The heap should then be covered to protect it against moisture loss and/or heavy rain. Sacking, grass thatch or banana leaves are all suitable.
Within three week the volume of the heap will have decreased considerably.
Digestion:
Aerobic composting or digestion of livestock composts can be accomplished by placing the manure in windrows.
The Super Digested Compost:
Application of super phosphate at 5 % over the raw compost materials during composting improves the manurial value of compost. Application of this compost to acidic, calcareous and heavy soils increases the P availability.
1. Windrows:
They are elongated piles that are turned periodically to aerate the organic composts. They can be of any convenient length, about 2.5 to 4.0 m wide and 1.5 to 2 m high. The height of the windrow is critical and should be carefully managed in order to obtain good results. If piled too high, the material will be compressed by its own weight which will destroy the spore space and cause anaerobic conditions.
2. The Height of the Pile:
It is also critical from the standpoint of controlling temperature. Windrows stacked too high may retain too much heat and develop temperatures above 70°C. Temperature in this range will destroy many of the microorganisms, slowing down the process and causing anaerobic conditions.
Shallow piles may dissipate heat too rapidly, preventing optimum conditions for thermophilic organisms to be reached. Loss of moisture may also be excessive, causing the rate of composting to be retarded. In drier climates, the cross-section of the windrow is usually trapezoidal, with the angle of repose being approximately 30°. In rainy climates, if no overhead protection is provided, the cross-section of the windrow should be semi-circular in order to shed water.
3. Turning the Pile Frequently:
It is essential for obtaining a rapid, nuisance-free composting action characteristic of the thermophilic aerobic process. In order to ensure a uniform and rapid decomposition, the compost must be thoroughly mixed. One method is to turn the outer edges into the center of the pile. This procedure causes weed-seeds, fly larvae, and pathogenic organisms which might survive near the cooler surface to be exposed to the lethal temperatures at the interior of the windrow.
Turning is also useful for reducing the moisture content and aerating a pile that has become anaerobic. Turning can be accomplished by using a front-end loader or a clam-shell bucket. Commercially available machines are also available for mixing windrows.
These machines are designed to straddle the windrow and mix the compost by means of long tines mounted on a rotating drum. Under normal conditions, when the moisture content is between 50 and 60%, the windrow should be turned at 3-day intervals. If the moisture level exceeds 60%, the windrow should be turned at 2-day intervals to prevent the occurrence an anaerobic conditions.
Curing:
After the compost has gone through a period of active decomposition, the composted material must be removed from the windrow and allowed to cure. Curing is a process that allows the compost to continue its stabilization process at a slower rate under mesophilic conditions. Curing can be done in the open or placed under cover. After the compost is cured it is ready to be stored or utilized as a soil conditioner.
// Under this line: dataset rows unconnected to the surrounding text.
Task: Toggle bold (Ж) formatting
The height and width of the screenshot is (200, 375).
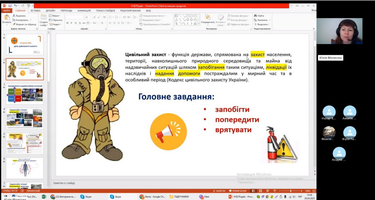Action: (68, 23)
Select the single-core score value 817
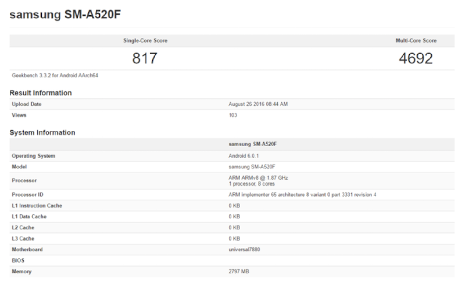 coord(145,59)
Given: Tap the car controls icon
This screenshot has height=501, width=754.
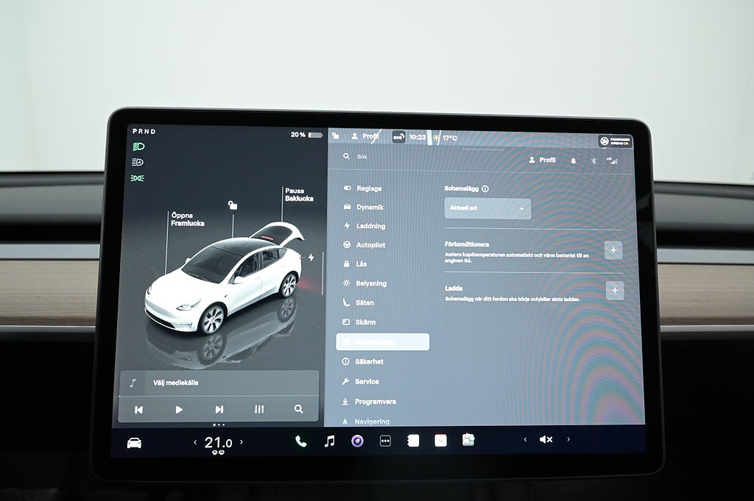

Maturation of the Compost:
Once the compost heap has cooled down the heap should be left to mature. However, as long as most of the original material is no longer recognizable, and has turned into a brownish-black colour the compost can be used. If left to mature a finer product will be produced with a wider range of uses.
Maturation can take place on the ground, although the heap should be kept covered to protect it from the rain and sun. If the compost is kept for too long before use it may lose some nutrients and may also become a breeding place for unwanted insects.